Exercise instructions ::
Among the entries that follow, find the lines containing the string "calendar" and copy them.

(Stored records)
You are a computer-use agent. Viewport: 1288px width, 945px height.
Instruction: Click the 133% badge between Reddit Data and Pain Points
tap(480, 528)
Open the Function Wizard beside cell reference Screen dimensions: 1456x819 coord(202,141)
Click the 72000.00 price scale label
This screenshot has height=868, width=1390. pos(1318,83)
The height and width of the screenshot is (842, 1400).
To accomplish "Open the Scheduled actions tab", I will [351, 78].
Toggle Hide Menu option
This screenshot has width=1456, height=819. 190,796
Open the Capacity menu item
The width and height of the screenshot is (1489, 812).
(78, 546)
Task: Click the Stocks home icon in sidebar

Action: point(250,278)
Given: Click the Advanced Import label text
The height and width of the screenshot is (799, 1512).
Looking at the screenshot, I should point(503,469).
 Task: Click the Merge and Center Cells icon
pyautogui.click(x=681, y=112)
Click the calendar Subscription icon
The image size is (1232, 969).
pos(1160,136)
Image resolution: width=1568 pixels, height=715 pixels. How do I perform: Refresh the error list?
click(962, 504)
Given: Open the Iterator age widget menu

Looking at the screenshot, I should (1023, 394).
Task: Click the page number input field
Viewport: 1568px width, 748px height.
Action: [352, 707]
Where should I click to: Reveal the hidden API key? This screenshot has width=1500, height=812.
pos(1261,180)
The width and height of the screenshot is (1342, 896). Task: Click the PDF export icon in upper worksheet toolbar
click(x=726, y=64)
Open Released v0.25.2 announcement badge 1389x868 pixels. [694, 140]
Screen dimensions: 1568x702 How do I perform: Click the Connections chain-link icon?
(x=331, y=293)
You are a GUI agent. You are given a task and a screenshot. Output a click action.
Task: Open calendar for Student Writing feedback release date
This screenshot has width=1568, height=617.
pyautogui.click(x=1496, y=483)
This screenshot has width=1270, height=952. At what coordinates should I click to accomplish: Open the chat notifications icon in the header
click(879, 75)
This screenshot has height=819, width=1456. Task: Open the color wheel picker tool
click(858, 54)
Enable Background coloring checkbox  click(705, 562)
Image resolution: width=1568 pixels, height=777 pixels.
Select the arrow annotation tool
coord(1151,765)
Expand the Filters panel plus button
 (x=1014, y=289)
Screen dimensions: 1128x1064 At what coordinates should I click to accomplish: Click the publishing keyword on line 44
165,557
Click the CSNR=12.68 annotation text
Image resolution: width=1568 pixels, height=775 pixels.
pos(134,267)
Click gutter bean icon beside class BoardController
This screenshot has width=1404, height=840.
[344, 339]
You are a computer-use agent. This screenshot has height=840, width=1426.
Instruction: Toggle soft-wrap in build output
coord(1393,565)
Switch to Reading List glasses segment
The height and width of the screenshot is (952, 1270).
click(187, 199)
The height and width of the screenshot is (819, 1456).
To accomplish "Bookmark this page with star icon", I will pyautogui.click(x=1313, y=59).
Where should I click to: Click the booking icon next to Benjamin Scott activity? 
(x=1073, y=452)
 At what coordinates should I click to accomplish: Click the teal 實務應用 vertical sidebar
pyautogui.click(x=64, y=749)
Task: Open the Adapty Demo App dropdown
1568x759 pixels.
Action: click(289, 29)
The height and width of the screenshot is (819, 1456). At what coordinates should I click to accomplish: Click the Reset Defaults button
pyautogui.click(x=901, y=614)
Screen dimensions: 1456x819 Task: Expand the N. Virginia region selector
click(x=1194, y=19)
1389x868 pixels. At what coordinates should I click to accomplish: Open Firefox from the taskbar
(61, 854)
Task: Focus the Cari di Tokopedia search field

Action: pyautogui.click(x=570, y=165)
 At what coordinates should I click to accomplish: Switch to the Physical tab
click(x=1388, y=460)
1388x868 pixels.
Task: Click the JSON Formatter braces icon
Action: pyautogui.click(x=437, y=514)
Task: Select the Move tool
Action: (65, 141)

Exercise result ::
Click the calendar Subscription icon
Task: Open calendar for Student Writing feedback release date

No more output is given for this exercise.